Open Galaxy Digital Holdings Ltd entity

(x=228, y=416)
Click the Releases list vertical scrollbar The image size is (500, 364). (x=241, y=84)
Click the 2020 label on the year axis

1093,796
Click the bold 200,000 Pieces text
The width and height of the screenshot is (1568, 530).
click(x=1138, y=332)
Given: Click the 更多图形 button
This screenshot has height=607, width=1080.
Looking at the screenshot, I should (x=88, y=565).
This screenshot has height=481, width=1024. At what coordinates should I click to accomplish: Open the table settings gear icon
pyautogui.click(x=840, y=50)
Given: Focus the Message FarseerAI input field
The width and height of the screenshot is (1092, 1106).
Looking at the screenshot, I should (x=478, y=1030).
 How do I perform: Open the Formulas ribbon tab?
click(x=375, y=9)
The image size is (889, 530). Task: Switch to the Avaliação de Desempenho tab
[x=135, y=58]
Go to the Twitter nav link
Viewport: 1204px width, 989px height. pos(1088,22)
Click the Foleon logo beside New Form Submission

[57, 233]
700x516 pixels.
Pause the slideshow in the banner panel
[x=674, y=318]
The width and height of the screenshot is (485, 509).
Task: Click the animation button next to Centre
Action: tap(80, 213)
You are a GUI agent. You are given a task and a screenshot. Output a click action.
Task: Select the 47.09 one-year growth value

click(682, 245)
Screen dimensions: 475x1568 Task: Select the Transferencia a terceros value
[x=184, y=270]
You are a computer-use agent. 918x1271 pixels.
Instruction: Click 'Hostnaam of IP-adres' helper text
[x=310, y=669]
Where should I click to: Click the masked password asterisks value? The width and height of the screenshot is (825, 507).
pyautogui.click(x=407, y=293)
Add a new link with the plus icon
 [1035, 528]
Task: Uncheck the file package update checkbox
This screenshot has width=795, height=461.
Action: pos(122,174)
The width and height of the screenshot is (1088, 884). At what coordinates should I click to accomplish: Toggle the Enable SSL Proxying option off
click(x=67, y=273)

───

Set down the listing in full, keeping every word exactly as it is.

Open Galaxy Digital Holdings Ltd entity

(x=228, y=416)
Click the Releases list vertical scrollbar The image size is (500, 364). (x=241, y=84)
Click the 2020 label on the year axis

1093,796
Click the bold 200,000 Pieces text
The width and height of the screenshot is (1568, 530).
click(x=1138, y=332)
Given: Click the 更多图形 button
This screenshot has height=607, width=1080.
Looking at the screenshot, I should (x=88, y=565).
This screenshot has height=481, width=1024. At what coordinates should I click to accomplish: Open the table settings gear icon
pyautogui.click(x=840, y=50)
Given: Focus the Message FarseerAI input field
The width and height of the screenshot is (1092, 1106).
Looking at the screenshot, I should (x=478, y=1030).
 How do I perform: Open the Formulas ribbon tab?
click(x=375, y=9)
The image size is (889, 530). Task: Switch to the Avaliação de Desempenho tab
[x=135, y=58]
Go to the Twitter nav link
Viewport: 1204px width, 989px height. pos(1088,22)
Click the Foleon logo beside New Form Submission

[57, 233]
700x516 pixels.
Pause the slideshow in the banner panel
[x=674, y=318]
The width and height of the screenshot is (485, 509).
Task: Click the animation button next to Centre
Action: tap(80, 213)
You are a GUI agent. You are given a task and a screenshot. Output a click action.
Task: Select the 47.09 one-year growth value

click(682, 245)
Screen dimensions: 475x1568 Task: Select the Transferencia a terceros value
[x=184, y=270]
You are a computer-use agent. 918x1271 pixels.
Instruction: Click 'Hostnaam of IP-adres' helper text
[x=310, y=669]
Where should I click to: Click the masked password asterisks value? The width and height of the screenshot is (825, 507).
pyautogui.click(x=407, y=293)
Add a new link with the plus icon
 [1035, 528]
Task: Uncheck the file package update checkbox
This screenshot has width=795, height=461.
Action: pos(122,174)
The width and height of the screenshot is (1088, 884). At what coordinates should I click to accomplish: Toggle the Enable SSL Proxying option off
click(x=67, y=273)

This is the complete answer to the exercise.